Dataset entries.
►

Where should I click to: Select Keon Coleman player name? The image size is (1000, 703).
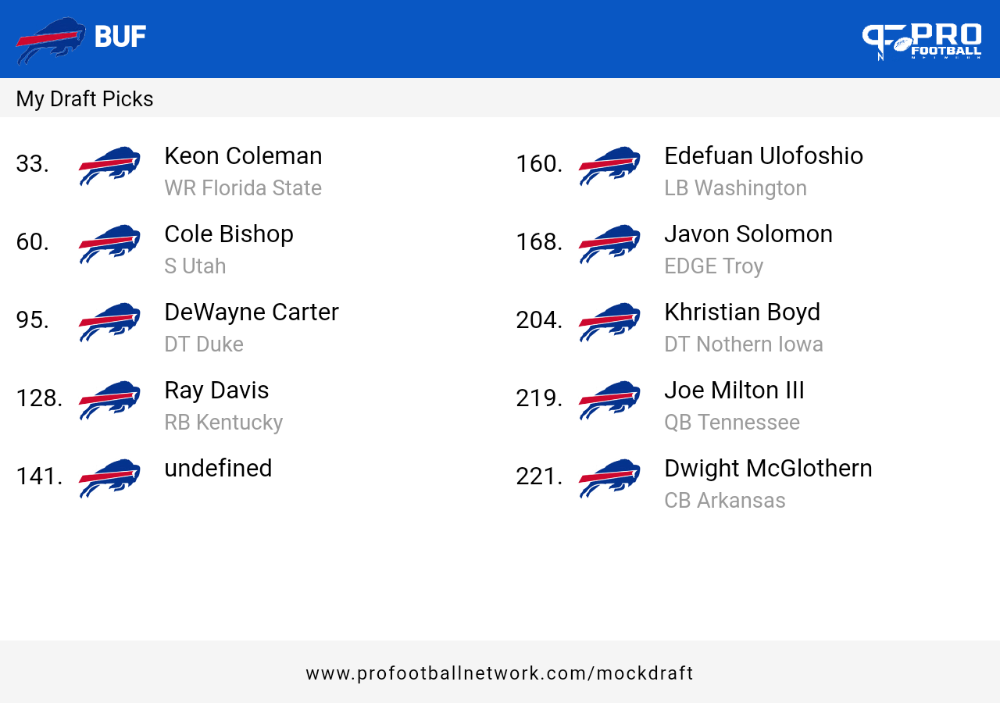coord(243,156)
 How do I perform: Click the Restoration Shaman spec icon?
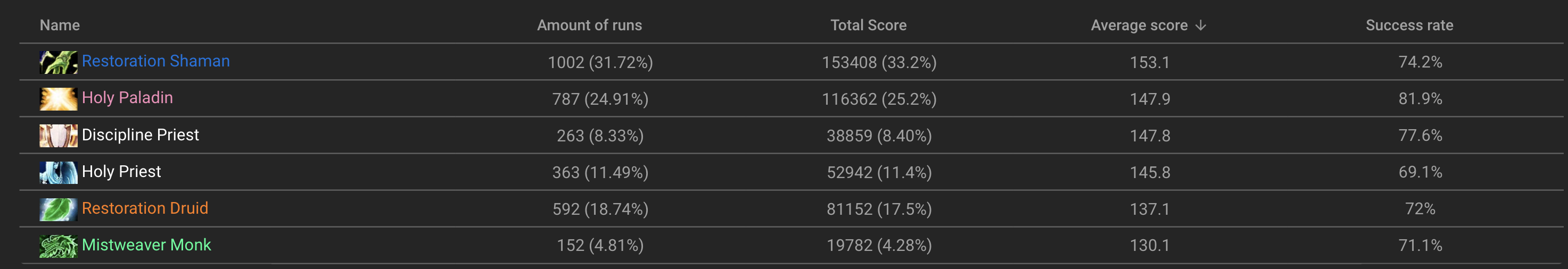59,62
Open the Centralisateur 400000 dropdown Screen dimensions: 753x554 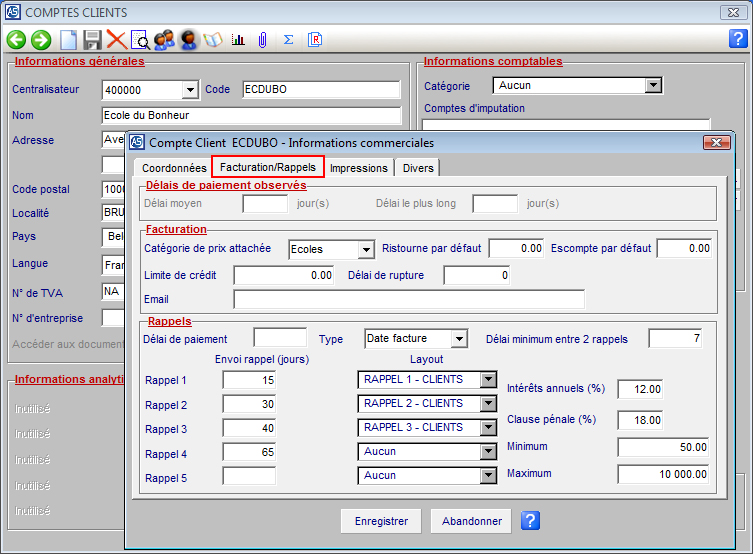point(190,90)
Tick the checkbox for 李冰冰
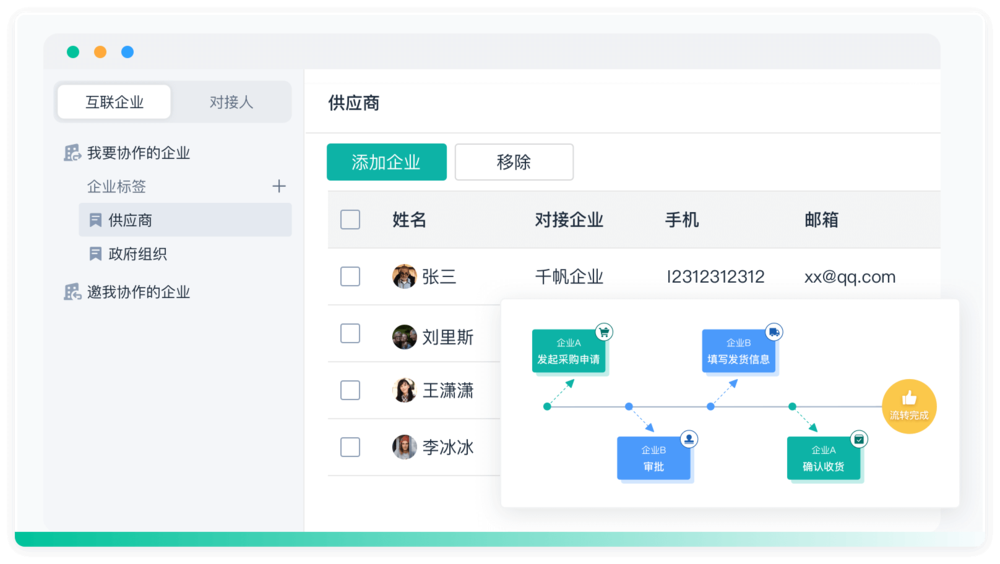 350,447
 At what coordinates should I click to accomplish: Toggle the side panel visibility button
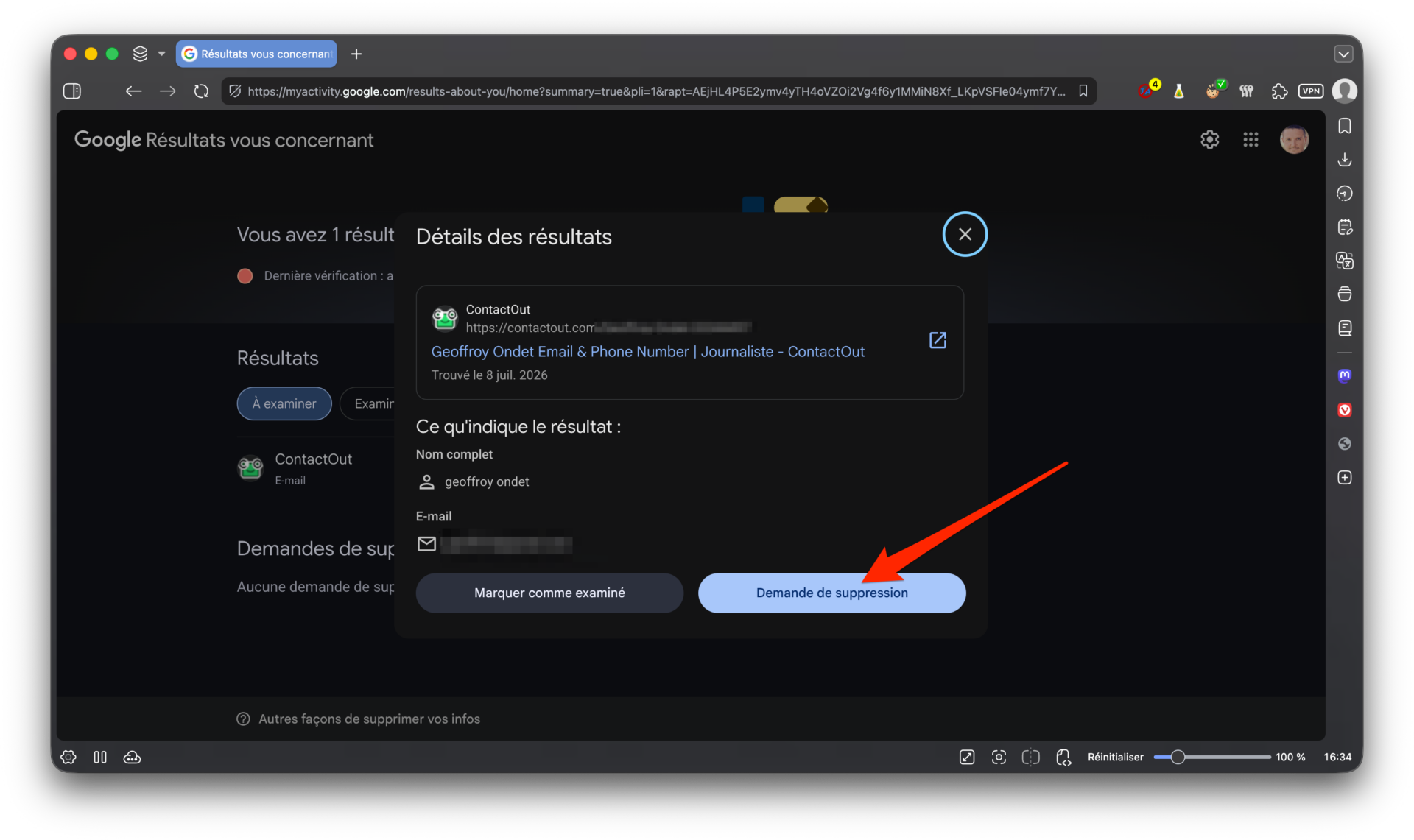point(72,91)
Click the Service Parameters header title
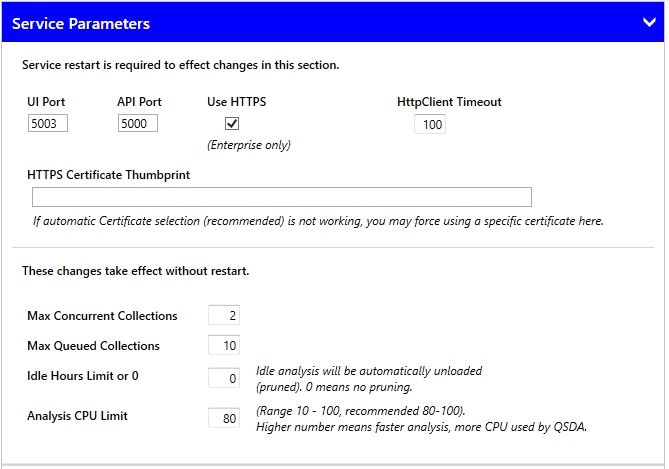Screen dimensions: 669x469 tap(81, 23)
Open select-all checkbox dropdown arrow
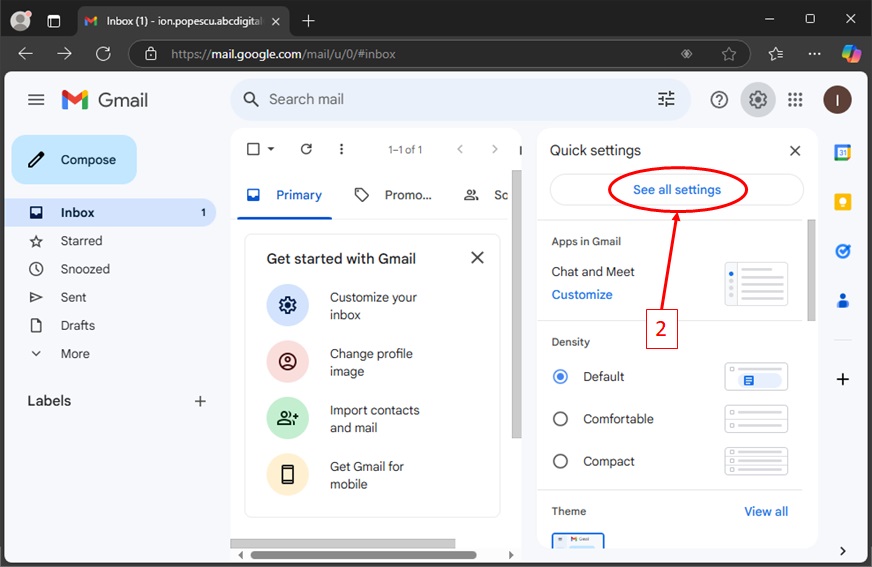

◄

Leaving out the pictures, restate word for word the lines above from the one containing "Tick the checkbox for 李冰冰" through the end of the records, both ends included.

Tick the checkbox for 李冰冰
 350,447
 At what coordinates should I click to accomplish: Toggle the side panel visibility button
point(72,91)
Click the Service Parameters header title
Screen dimensions: 669x469 tap(81, 23)
Open select-all checkbox dropdown arrow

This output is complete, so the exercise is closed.